Confronting the obtained performances to published results corroborates our approach. Depending on the size of the cavity, we observe 2× to 3× speed-up compared to the performances mentioned in [12, 14] . Yet these studies were led on GeForce 8800 GTX graphics cards, which belong to the previous generation though being comparable to the hardware we used in terms of memory throughput. Therefore, these comparisons should be considered with care, and we additionally compared a D2Q9 version of our code to the one published in [5] on the GTX 295 obtaining a 15% betterment of the performances.
Summary
The present study proposes a model for data transfer on the latest generation of nVidia GPUs.
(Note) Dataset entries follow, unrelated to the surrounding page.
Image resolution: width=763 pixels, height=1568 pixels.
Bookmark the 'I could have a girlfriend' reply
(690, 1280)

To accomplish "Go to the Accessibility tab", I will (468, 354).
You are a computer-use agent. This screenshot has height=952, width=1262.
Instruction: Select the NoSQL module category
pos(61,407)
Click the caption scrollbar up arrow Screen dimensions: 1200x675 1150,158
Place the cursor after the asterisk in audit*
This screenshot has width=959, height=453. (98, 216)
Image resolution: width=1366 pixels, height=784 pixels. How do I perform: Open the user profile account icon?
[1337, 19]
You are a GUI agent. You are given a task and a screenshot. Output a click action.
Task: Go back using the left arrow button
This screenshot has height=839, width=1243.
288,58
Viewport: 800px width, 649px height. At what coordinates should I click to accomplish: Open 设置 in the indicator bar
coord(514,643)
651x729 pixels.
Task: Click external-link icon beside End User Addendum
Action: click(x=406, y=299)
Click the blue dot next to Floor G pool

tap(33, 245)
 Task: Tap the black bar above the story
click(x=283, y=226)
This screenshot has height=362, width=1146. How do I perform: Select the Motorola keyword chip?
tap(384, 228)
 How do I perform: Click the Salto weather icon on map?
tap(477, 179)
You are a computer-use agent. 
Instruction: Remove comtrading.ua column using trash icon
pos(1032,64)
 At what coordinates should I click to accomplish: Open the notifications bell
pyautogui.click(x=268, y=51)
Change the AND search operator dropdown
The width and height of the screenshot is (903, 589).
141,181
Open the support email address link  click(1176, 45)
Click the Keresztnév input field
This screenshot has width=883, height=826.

Optimisation principles, leading to efficient implementations of 3D LBM on GPUs, are drawn as well. We state the impact of global memory transfer as the main limiting factor for now. Our implementations achieved up to 86% of the effective maximal throughput of global memory. On the 3D lid-driven cavity test case, we obtained 2× to 3× speed-up over previously published implementations. Moreover, we show that, compared to LBGK, the more stable and accurate MRT, despite its higher computational cost, yields equivalent performances on GPUs. Our approach, being simpler than the previous ones, exerts less pressure on hardware. Hence, our method will allow to implement more complex models in the near future.